◆ **Dataset content**
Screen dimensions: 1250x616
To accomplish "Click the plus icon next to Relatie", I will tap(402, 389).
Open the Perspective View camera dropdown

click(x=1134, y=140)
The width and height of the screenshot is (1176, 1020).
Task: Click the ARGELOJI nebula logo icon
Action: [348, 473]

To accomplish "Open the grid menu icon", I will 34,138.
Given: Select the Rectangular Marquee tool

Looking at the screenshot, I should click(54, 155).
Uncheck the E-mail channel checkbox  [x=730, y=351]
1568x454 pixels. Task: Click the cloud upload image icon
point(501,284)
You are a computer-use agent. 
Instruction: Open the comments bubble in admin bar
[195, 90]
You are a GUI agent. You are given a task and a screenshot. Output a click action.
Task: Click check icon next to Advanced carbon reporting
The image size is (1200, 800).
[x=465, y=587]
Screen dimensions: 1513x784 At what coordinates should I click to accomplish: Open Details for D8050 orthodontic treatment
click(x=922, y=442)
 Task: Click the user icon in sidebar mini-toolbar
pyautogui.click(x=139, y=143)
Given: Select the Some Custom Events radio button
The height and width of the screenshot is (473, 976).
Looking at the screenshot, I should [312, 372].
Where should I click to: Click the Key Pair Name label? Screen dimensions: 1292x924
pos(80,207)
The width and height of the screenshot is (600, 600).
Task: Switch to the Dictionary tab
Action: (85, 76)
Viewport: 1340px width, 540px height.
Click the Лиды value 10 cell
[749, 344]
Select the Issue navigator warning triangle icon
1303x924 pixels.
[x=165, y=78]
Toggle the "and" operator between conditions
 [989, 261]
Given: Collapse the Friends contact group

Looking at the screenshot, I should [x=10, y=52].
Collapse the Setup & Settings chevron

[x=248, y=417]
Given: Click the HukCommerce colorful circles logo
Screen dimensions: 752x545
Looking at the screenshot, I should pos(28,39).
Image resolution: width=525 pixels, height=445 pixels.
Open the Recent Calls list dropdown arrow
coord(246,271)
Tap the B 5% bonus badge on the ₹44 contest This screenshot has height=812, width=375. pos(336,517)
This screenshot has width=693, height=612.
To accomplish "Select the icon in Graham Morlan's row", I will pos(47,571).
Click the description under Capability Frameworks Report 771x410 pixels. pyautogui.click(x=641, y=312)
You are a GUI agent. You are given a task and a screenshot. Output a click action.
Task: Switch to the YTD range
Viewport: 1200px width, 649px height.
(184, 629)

◆ **Required work**
Transcription of all the material must be exact.

◆ **Task output**
Screen dimensions: 1250x616
To accomplish "Click the plus icon next to Relatie", I will tap(402, 389).
Open the Perspective View camera dropdown

click(x=1134, y=140)
The width and height of the screenshot is (1176, 1020).
Task: Click the ARGELOJI nebula logo icon
Action: [348, 473]

To accomplish "Open the grid menu icon", I will 34,138.
Given: Select the Rectangular Marquee tool

Looking at the screenshot, I should click(54, 155).
Uncheck the E-mail channel checkbox  [x=730, y=351]
1568x454 pixels. Task: Click the cloud upload image icon
point(501,284)
You are a computer-use agent. 
Instruction: Open the comments bubble in admin bar
[195, 90]
You are a GUI agent. You are given a task and a screenshot. Output a click action.
Task: Click check icon next to Advanced carbon reporting
The image size is (1200, 800).
[x=465, y=587]
Screen dimensions: 1513x784 At what coordinates should I click to accomplish: Open Details for D8050 orthodontic treatment
click(x=922, y=442)
 Task: Click the user icon in sidebar mini-toolbar
pyautogui.click(x=139, y=143)
Given: Select the Some Custom Events radio button
The height and width of the screenshot is (473, 976).
Looking at the screenshot, I should [312, 372].
Where should I click to: Click the Key Pair Name label? Screen dimensions: 1292x924
pos(80,207)
The width and height of the screenshot is (600, 600).
Task: Switch to the Dictionary tab
Action: (85, 76)
Viewport: 1340px width, 540px height.
Click the Лиды value 10 cell
[749, 344]
Select the Issue navigator warning triangle icon
1303x924 pixels.
[x=165, y=78]
Toggle the "and" operator between conditions
 [989, 261]
Given: Collapse the Friends contact group

Looking at the screenshot, I should [x=10, y=52].
Collapse the Setup & Settings chevron

[x=248, y=417]
Given: Click the HukCommerce colorful circles logo
Screen dimensions: 752x545
Looking at the screenshot, I should pos(28,39).
Image resolution: width=525 pixels, height=445 pixels.
Open the Recent Calls list dropdown arrow
coord(246,271)
Tap the B 5% bonus badge on the ₹44 contest This screenshot has height=812, width=375. pos(336,517)
This screenshot has width=693, height=612.
To accomplish "Select the icon in Graham Morlan's row", I will pos(47,571).
Click the description under Capability Frameworks Report 771x410 pixels. pyautogui.click(x=641, y=312)
You are a GUI agent. You are given a task and a screenshot. Output a click action.
Task: Switch to the YTD range
Viewport: 1200px width, 649px height.
(184, 629)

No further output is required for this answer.